Aujourd’hui, je me souviens du soldat qui m’a fait cadeau de conscience, fut-ce été au prix du nous. Car par la conscience vient la liberté qui me permet de faire le point, de comprendre. Aujourd’hui, je pourrais enfin lui montrer la reconnaissance des quatre automnes qui m’ont fait grandir.
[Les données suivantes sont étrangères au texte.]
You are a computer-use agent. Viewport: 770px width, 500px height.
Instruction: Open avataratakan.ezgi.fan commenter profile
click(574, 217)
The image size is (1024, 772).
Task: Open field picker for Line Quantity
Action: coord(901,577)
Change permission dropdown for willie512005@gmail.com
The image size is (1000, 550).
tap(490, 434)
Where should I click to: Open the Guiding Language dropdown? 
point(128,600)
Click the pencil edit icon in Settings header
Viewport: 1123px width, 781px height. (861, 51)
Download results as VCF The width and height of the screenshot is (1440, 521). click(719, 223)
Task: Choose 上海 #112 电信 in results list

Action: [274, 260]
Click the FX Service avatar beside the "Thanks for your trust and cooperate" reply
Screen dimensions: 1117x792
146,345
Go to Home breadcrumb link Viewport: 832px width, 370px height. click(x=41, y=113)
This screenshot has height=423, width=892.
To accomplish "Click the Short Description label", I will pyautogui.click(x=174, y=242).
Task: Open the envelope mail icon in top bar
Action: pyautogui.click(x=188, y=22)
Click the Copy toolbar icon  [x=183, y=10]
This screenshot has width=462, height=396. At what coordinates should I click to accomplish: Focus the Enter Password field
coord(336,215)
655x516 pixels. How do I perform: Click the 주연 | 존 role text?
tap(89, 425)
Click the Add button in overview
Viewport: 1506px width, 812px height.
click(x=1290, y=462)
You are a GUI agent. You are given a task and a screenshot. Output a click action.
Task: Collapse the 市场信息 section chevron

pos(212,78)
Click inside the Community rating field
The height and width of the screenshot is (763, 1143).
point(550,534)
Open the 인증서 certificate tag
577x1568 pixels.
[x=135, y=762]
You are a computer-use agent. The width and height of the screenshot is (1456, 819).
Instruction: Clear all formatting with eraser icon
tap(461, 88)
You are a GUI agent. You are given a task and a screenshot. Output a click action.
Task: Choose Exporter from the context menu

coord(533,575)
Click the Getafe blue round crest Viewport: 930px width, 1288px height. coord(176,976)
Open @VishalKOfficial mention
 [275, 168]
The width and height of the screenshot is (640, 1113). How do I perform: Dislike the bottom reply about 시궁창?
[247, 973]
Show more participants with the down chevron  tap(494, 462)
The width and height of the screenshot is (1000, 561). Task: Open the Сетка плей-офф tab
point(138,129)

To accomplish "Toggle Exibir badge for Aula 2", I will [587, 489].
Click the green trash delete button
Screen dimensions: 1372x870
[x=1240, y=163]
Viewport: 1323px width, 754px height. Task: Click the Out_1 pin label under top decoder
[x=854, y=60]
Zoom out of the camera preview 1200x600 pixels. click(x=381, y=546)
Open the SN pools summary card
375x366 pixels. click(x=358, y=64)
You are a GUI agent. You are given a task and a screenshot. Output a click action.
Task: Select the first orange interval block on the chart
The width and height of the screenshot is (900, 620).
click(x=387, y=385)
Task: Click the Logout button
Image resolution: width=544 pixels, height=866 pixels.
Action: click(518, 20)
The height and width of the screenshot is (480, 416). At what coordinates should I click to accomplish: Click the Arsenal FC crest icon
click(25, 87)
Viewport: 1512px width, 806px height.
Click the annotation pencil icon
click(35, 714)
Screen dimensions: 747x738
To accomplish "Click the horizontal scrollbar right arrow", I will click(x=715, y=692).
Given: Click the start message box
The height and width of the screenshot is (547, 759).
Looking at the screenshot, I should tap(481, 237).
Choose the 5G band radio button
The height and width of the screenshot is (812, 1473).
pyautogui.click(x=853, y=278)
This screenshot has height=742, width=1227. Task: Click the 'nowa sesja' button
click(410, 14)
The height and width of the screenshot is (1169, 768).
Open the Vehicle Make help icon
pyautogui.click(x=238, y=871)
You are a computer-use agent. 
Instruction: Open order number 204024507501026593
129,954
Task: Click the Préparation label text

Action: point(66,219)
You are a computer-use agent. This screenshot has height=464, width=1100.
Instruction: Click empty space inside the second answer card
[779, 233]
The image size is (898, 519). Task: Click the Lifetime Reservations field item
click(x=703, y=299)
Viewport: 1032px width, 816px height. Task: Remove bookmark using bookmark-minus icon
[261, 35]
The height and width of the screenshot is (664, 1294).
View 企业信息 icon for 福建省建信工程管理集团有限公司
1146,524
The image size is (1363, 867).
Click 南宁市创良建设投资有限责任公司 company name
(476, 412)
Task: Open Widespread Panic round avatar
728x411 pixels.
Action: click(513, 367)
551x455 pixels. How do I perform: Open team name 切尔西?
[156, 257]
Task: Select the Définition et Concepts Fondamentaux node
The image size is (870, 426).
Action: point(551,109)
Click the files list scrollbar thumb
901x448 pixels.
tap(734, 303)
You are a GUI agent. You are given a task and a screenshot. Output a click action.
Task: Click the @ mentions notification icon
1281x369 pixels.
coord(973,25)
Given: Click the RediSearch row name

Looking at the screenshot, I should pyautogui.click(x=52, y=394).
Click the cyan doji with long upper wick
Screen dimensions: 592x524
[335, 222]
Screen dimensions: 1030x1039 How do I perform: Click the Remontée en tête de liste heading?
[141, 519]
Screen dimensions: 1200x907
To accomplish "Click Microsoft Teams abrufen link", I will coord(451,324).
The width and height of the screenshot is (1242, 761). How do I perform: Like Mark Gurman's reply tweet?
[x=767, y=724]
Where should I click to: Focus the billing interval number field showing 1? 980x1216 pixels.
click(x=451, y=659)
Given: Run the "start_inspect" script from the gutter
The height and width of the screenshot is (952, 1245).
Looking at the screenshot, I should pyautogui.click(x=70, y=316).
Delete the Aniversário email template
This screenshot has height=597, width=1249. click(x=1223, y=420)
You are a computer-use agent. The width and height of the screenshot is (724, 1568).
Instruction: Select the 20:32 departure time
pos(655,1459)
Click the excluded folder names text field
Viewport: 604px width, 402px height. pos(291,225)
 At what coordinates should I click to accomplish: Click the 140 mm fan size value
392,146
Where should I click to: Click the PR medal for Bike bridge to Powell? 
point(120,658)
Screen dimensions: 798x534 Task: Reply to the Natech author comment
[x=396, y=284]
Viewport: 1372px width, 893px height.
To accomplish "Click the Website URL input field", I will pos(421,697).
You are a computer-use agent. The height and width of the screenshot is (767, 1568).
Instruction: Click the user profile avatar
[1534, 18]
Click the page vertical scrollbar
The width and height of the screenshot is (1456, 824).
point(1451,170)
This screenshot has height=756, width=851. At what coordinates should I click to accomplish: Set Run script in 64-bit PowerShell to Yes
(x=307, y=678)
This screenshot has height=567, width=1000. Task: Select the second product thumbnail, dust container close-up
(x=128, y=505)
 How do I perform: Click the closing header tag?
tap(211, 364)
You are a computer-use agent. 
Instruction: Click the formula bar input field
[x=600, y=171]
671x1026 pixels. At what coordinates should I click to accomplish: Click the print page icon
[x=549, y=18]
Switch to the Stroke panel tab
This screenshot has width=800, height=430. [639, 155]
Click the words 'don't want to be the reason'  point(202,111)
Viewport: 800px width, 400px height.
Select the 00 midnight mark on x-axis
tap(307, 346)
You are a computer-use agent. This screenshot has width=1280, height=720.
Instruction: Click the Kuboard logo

Hier, j’ai cru à tort que le soldat se battait contre moi, alors je me suis défendu par tous les moyens, de l’ignorance à la confrontation en passant par la méfiance, processus motivés sans exception par l’incompréhension de ses tactiques qui n’en étaient pas vraiment, au final. C’est précisément ce qui m’a fait désirer le retrait immédiat et sans condition des troupes. Mais il était trop tard parce que le soldat était déjà mort.
Aujourd’hui, je prend conscience de ces fautes. Maintenant, je sais que j’ai été un militaire et que tu as été une protectrice de la paix. Je sais dorénavant que c’est moi qui t’a fait échanger ton « pacifisme » contre un fusil : il a bien fallu que tu te défendes de moi. Et ce matin, à l’aube de ce quatrième automne, ton cadeau m’a définitivement fait rendre les armes.
Aujourd’hui, je n’ai plus qu’une dernière chose à te demander : de faire avec moi de l’espoir le sauveur in extremis du nous. Aujourd’hui et pour demain, je te demande pardon.